A esas alturas, ya no había quién se reconociese; apenas había farolas en ese pueblo, encima la mitad estaban ya estropeadas por su pésimo mantenimiento o bien destrozadas por los chiquillos que aburridos reían cuando conseguían tocar una con alguna robusta piedra. Podríamos habernos quitado el yelmo, podríamos haberlo dejado en nuestra cabeza, era irritantemente homólogo, horrible!
Cuando por fin nos detuvimos, no sabía ya si era yo el acompañante o el acompañado; que sarta de mentidas habían sido mis vehementes pasos!
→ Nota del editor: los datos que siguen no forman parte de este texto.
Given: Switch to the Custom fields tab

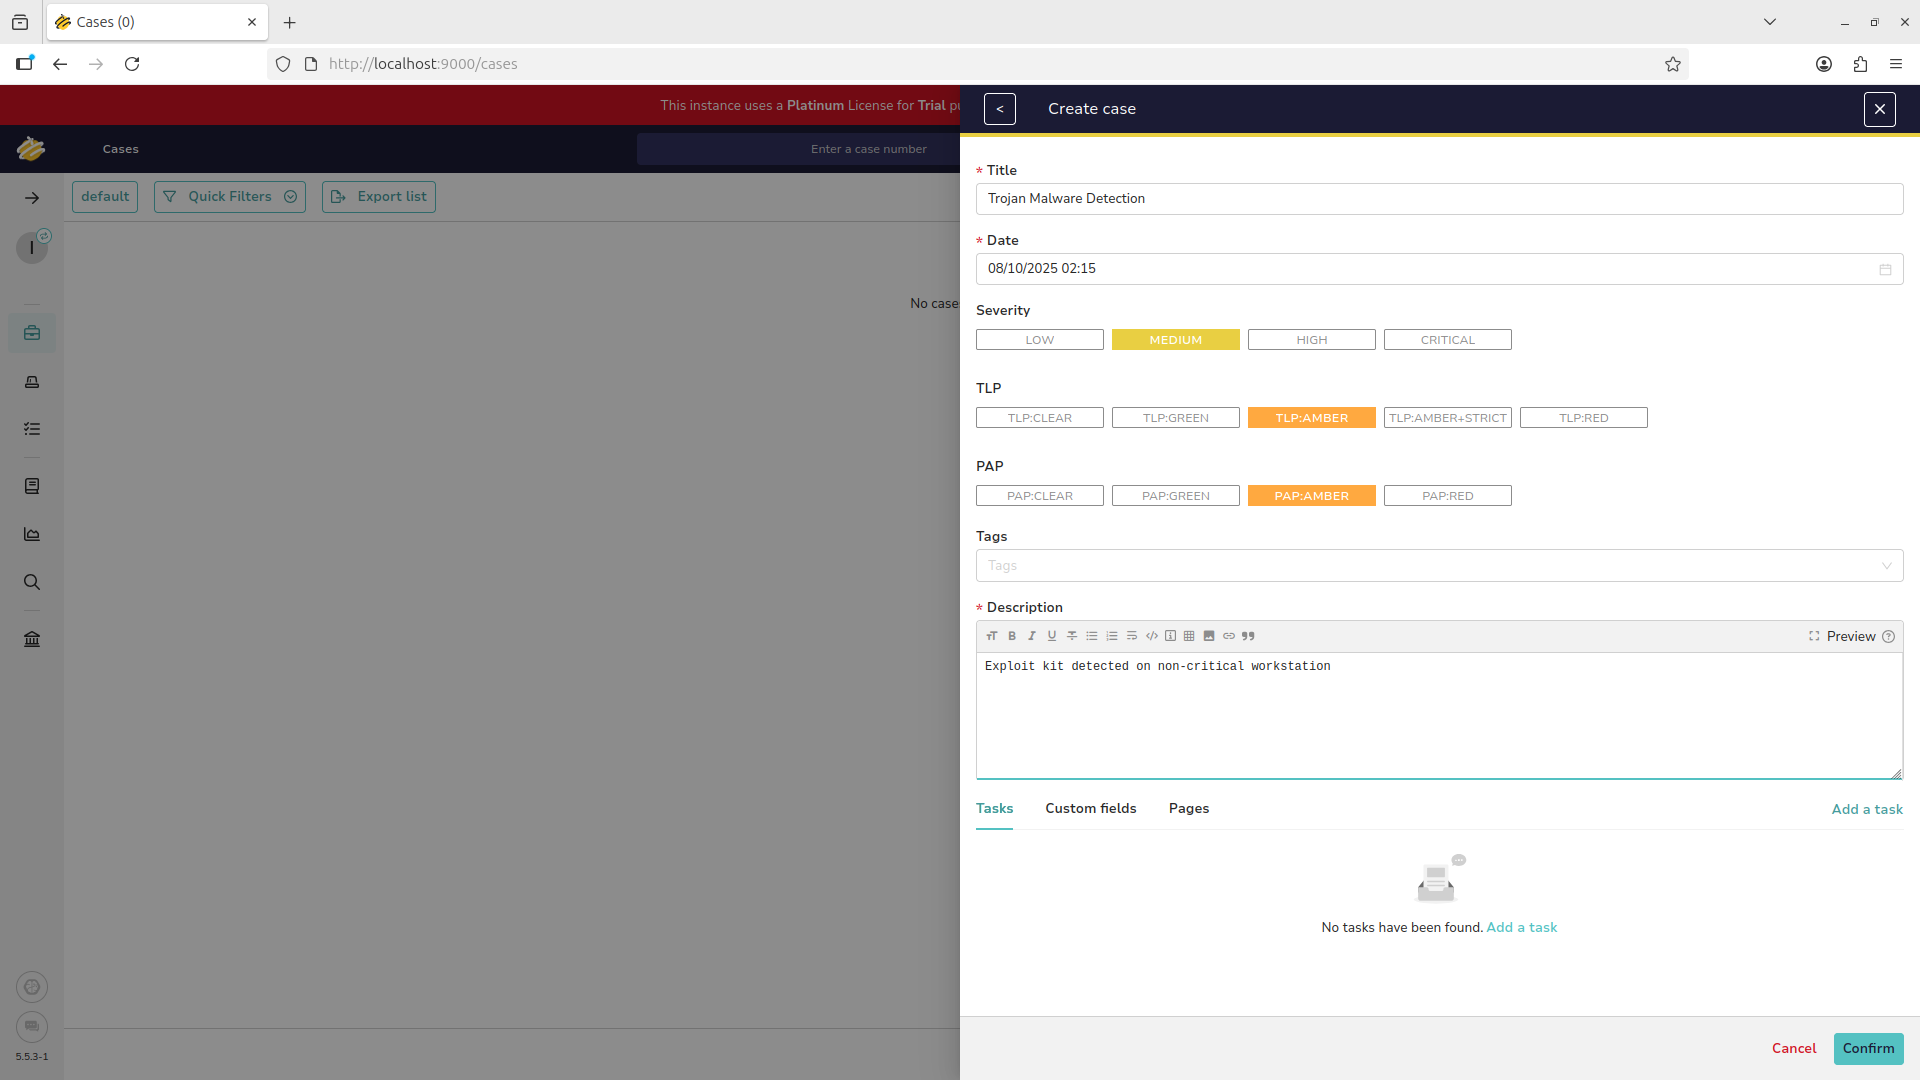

Como si no tuviera yo dilemas… Si al menos hubiera sabido dónde nos dirigíamos, podría haber justificado mi marcha. Pero no fue así, me encontré delante del profundo lago de la aldea, una charca realmente grande para tan pequeño villorrio, profundo y negro como el más siniestro de los pozos, como el pelo escondido bajo el yelmo de mi bonita acompañante, azabache; aun agitado y febril como me encontraba tuve el antojo de acariciárselos, hacerlos correr entre cada uno de mis cinco dedos, la coraza lo impidió. Nunca me había sido especialmente simpático ese estanque, ya de niño, durante los calurosos días de verano, prefería ir a remojarme al río que a ese maldito charco, alumbrado pero tenebroso, concurrido pero nada atrayente.
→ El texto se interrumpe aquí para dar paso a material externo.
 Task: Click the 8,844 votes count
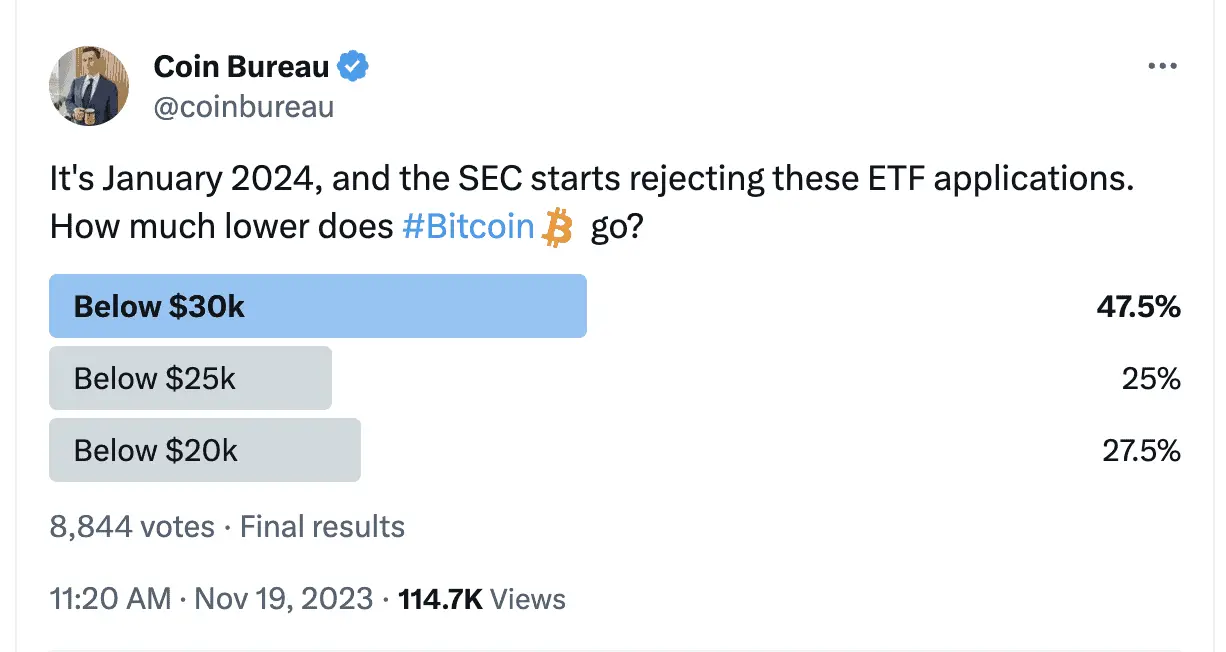click(x=132, y=526)
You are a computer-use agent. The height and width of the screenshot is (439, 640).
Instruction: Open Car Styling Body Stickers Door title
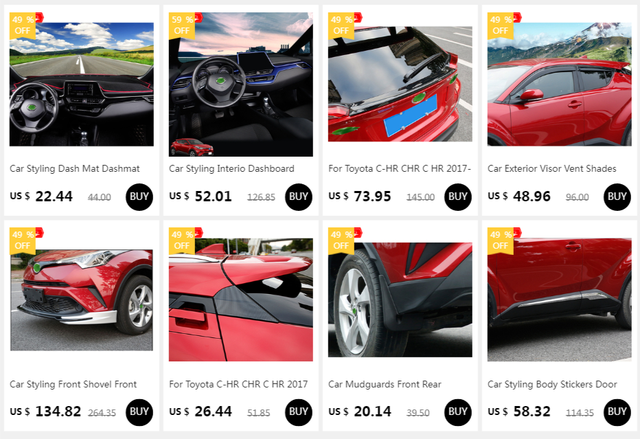552,384
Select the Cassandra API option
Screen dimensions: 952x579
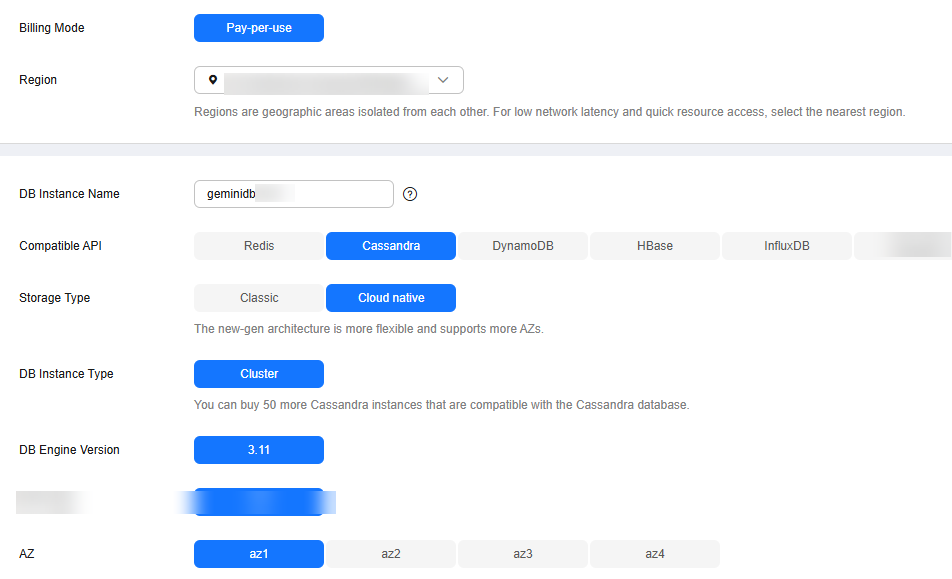click(391, 246)
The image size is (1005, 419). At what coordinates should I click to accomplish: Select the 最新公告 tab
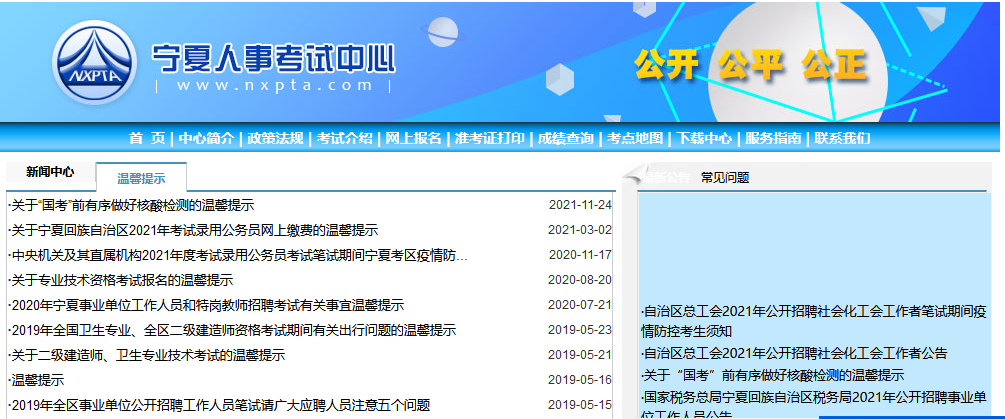click(666, 178)
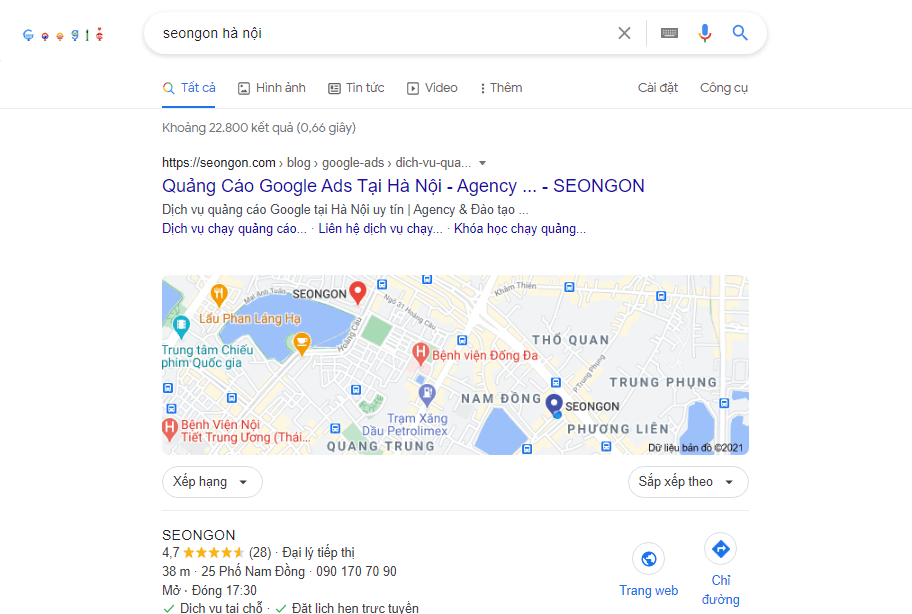Open the Video results tab
This screenshot has height=614, width=912.
point(432,88)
Cómo los vasos de whisky en el bar no ayudaban a recordar quién de los dos había decidido establecer ese destino, pregunte algo inseguro: - Oye, con la de sitios que hay…Debías llevarme a este? Es invierno y hace frío, hay humedad.
- Lo sé, pero aquí nadie nos molestará… - Soltó en un hilo de voz atrayente.
Al oír esas dulces palabras, mandé a la porra mis manías sobre gargantas de lobo en forma de pozo, o esas decisiones que llevaban algunos días bailando en mi cabeza… La cogí por la cintura y me dispuse a besarla.